I cantieri dei due parchi sono sospesi e sotto arbitrato da febbraio 2018, quando ArcelorMittal ha rescisso il contratto con Cimolai per divergenze economiche.
Per i nastri trasportatori che fanno arrivare le materie prime agli impianti, si attende che a metà gennaio 2021 il Tar del Lazio decida sul contenzioso aperto da ArcelorMittal che ha impugnato il decreto del ministro dell’Ambiente, Sergio Costa, di fine settembre. Questo prevedeva che l’azienda ultimasse la copertura dei nastri e delle torri in quota entro fine gennaio 2021 e tutti i lavori entro fine aprile 2021. Tempistiche che ArcelorMittal ha contestato, ritenendole non fattibili.
Contestazioni dal territorio
Tra i conti giudiziari in sospeso c’è anche la decisione del Tar di Lecce sull’ordinanza con cui il sindaco di Taranto, Rinaldo Melucci, ha chiesto a febbraio ad ArcelorMittal e Ilva (proprietaria degli impianti) di individuare e risolvere entro 30 giorni le criticità delle emissioni. Il provvedimento del sindaco prevedeva che, in difetto di adempimento, si dovesse procedere entro i successivi 30 giorni alla fermata degli impianti dell’area a caldo.
Le contestazioni da parte del territorio si sono levate immediatamente dopo l’annuncio dell’accordo. “Non conosciamo le carte di dettaglio di questo piano e andiamo avanti con l’accordo di programma. Questo piano per noi è carta straccia, dobbiamo occuparci della salute dei tarantini”. Così il sindaco Melucci commenta su La Gazzetta del Mezzogiorno l’accordo sull’Ilva appena siglato. Comune e Regione, da tempo, intendono costituire il Tavolo per la sottoscrizione dell’Accordo di Programma per la bonifica, il risanamento ambientale, la riconversione e lo sviluppo del polo siderurgico di Taranto, con proposte alternative a quelle del governo e della multinazionale.
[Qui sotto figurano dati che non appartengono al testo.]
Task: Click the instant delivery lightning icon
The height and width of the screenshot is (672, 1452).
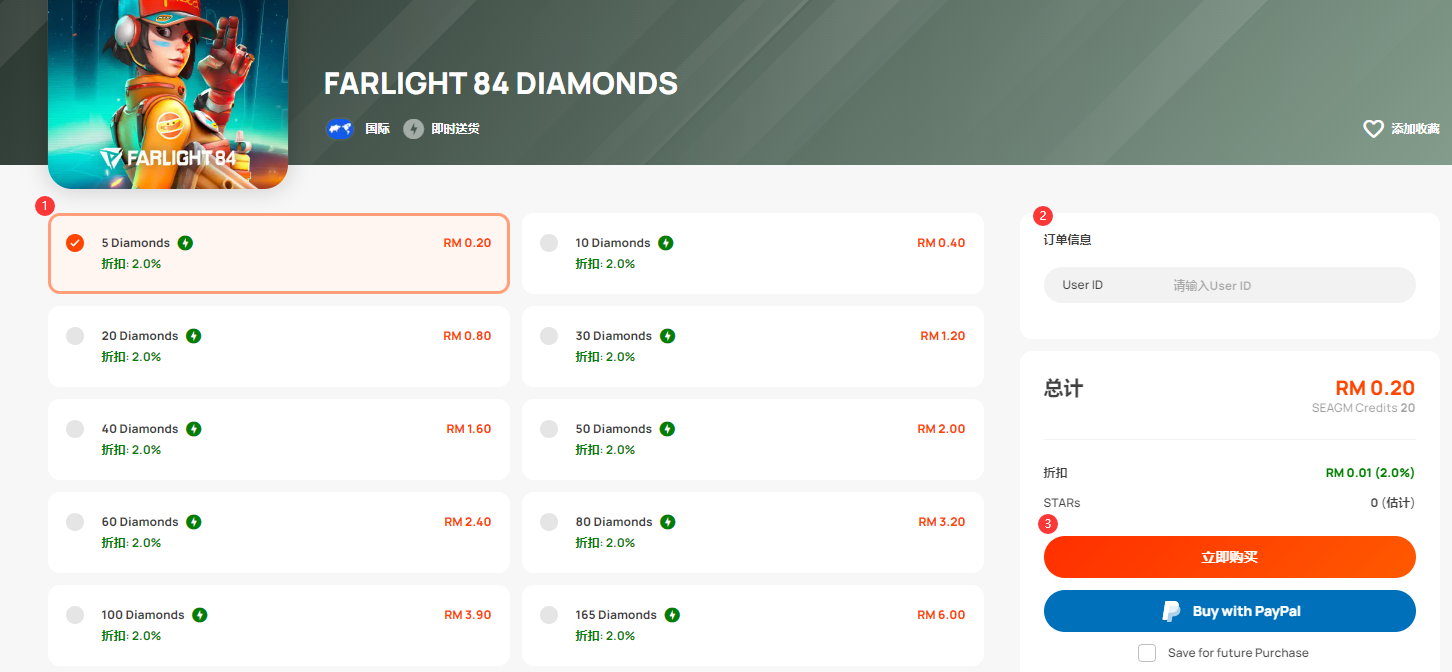Action: click(413, 129)
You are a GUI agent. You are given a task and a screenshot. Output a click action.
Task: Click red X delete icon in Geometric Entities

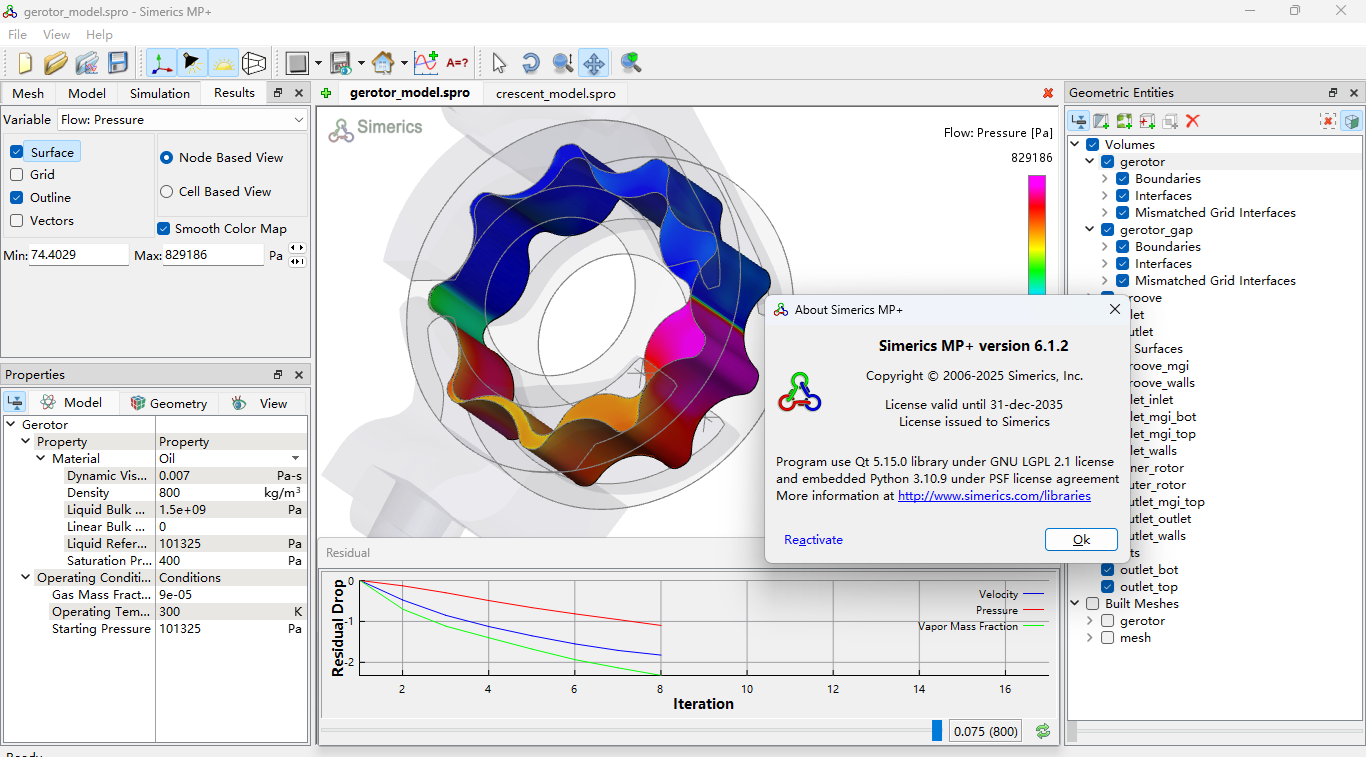(1192, 121)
“Tutta la maggioranza di governo della Regione Puglia, consultata in apposita conferenza dei capigruppo, esprime il proprio netto dissenso sul contenuto dell’accordo ArcelorMittal, Invitalia, Governo italiano avente ad oggetto il gruppo Ilva. Un accordo che non tutela la salute dei tarantini e il nostro ambiente – rincara il presidente della Regione Puglia Michele Emiliano – La sola idea che il raggiungimento di una produzione industriale vicina alle 6 milioni di tonnellate di acciaio, passi attraverso la ricostruzione degli altiforni, ed in particolare di AFO 5, genera sgomento”. Secondo il governatore pugliese, l’accordo “appare anacronistico e assolutamente fuori dal perimetro di decarbonizzazione che è stato per anni oggetto di discussione ed approfondimento”.